- _TASK TO COMPLETE_
How many of the lines below contain the string "Instruction"? Treat uppercase and lowercase as different, and reply with the number alone.

- _SOURCE MATERIAL_
____________

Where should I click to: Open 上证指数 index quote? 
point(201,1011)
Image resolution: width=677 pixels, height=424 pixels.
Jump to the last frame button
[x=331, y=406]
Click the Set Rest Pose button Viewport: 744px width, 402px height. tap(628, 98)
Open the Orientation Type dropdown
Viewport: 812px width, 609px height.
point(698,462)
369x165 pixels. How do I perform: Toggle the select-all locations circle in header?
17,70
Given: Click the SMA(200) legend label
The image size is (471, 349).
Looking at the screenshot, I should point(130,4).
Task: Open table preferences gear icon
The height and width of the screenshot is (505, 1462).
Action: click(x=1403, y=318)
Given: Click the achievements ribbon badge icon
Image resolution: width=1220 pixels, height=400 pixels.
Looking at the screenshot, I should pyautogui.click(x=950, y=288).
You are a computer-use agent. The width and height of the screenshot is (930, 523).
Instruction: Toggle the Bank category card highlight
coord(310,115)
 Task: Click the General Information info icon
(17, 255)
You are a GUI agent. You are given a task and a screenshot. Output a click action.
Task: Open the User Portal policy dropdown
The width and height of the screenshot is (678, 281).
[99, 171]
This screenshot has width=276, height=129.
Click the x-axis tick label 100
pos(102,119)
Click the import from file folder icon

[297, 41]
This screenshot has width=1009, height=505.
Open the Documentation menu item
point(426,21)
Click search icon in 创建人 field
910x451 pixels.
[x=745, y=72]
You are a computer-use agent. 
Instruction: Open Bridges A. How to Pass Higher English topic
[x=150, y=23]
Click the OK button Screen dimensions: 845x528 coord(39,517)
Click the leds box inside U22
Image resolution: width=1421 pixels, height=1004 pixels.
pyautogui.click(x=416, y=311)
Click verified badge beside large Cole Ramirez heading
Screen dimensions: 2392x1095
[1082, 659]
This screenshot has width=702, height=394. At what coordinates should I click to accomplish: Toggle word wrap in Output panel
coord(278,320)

____________

- _SOLUTION TO THIS PROBLEM_
2